Job vacancies fall to lowest point on record

The case for job shortages in Canada became thinner Tuesday with the most recent data showing vacancies actually fell to 200,000 at the start of the year, meaning there were 6.5 unemployed workers chasing each opening.

'Strikingly low' numbers undermine claims of widespread labour shortages

Despite falling job vacancy numbers, labour shortages do exist in certain occupations, says TD Bank chief economist Craig Alexander. They are just not as widespread as some have implied. (Mark Blinch/Reuters)

The case for job shortages in Canada became thinner Tuesday with the most recent data showing vacancies actually fell to 200,000 at the start of the year, meaning there were 6.5 unemployed workers chasing each opening.

Statistics Canada said the total number of job vacancies for January, down by 22,000 from a year earlier, was at its lowest since the agency began collecting data in March 2011. The 6.5 ratio was the second highest, only bettered during that initial month.

The fresh data is just the latest indicator that seems to undercut government and business arguments that Canada is facing a serious skills and labour shortage.

To address the problem, Finance Minister Jim Flaherty last month made the issue a major pillar of his budget, announcing that Ottawa would become more directly involved in how $500 million for skills training is spent.

The initiative would establish a $15,000 grant per person — paid equally by Ottawa, the provinces and employer — for training for specific vacancies.

Vacancies 'strikingly low'

As well, Canada has seen a ballooning of foreign temporary workers for vacancies employers say they cannot fill.

"This is a strikingly low job vacancy number, and it really casts doubt on this idea that we have a labour shortage," said Erin Weir, a labour economist with the United Steelworkers union.

"I think most of this idea of labour shortages is based on anecdotes from the business community. They might have a different definition of a labour shortage. Employers might believe that if they can't get the employees they want at the wages they are prepared to offer — that's a labour shortage."

Under attack in the House of Commons on Monday, Prime Minister Stephen Harper reiterated his pledge to reform the foreign worker program that, according to opposition critics, allowed Canadian firms to bring in 340,000 foreign workers last year.

The issue became front-page news last week after Royal Bank was forced to apologize for outsourcing 45 jobs to a U.S.-based firm that made use of the program.

NDP Leader Thomas Mulcair said the temporary foreign worker program had been allowed to degenerate into a source of cheap labour, allowing firms to replace "clerical workers in Ontario, fish plant workers in Newfoundland and Labrador, food service workers in Alberta and miners in British Columbia" with non-Canadians.

"There are still 1.4 million unemployed Canadians.

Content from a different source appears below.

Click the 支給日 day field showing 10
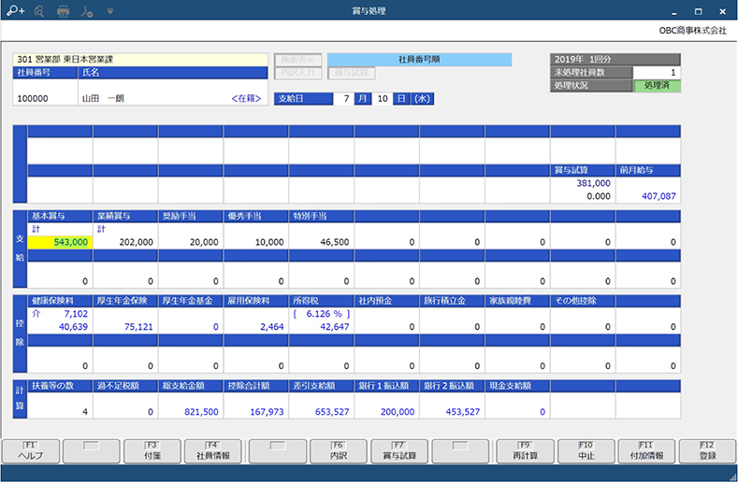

Could the prime minister tell them what specific skills are required to work at a Tim Hortons counter that he thinks Canadian workers do not have?" he asked.

Shortages only in some sectors

Harper responded that "there are certain cases in Canada where there are absolute shortages of workers" and that he will make sure the program is reformed "so it cannot be misused in any such way."

TD Bank chief economist Craig Alexander said he hears employers complain about labour shortages everywhere he goes throughout Canada but agrees the macro-economic numbers don't bear it out.

A recent Bank of Canada survey of businesses found that the number of firms reporting labour shortages is below the historic average, and wage gains have been modest in Canada, with the exception of some trades in the oil patch in the West.

"The bottom line is we do have shortages, but it's in certain occupations and certain trades," said Alexander.

Still, Weir said the better response to specific and isolated cases of skills shortages is to let the market do its work, which would require employers to pay more — either in salaries or training — for a scarce commodity.

"There's always the possibility of a specific shortage of specific skills in a particular location, but of course the long-term solution is for more local residents to acquire the needed skills, or for workers with those skills to relocate to that area," he said.

"The temporary foreign workers program actually works against that by often allowing employers to fill vacancies without offering training or increasing wages."

The Statistics Canada report shows the number of job vacancies has fallen steadily since reaching a high of 270,000 in August.

For 2012 as a whole, however, there was an average of 250,000 job vacancies a month among Canadian businesses, compared with 235,000 in 2011.

For every job vacancy, there were 5.5 unemployed people in 2012, down from 6.0 in 2011.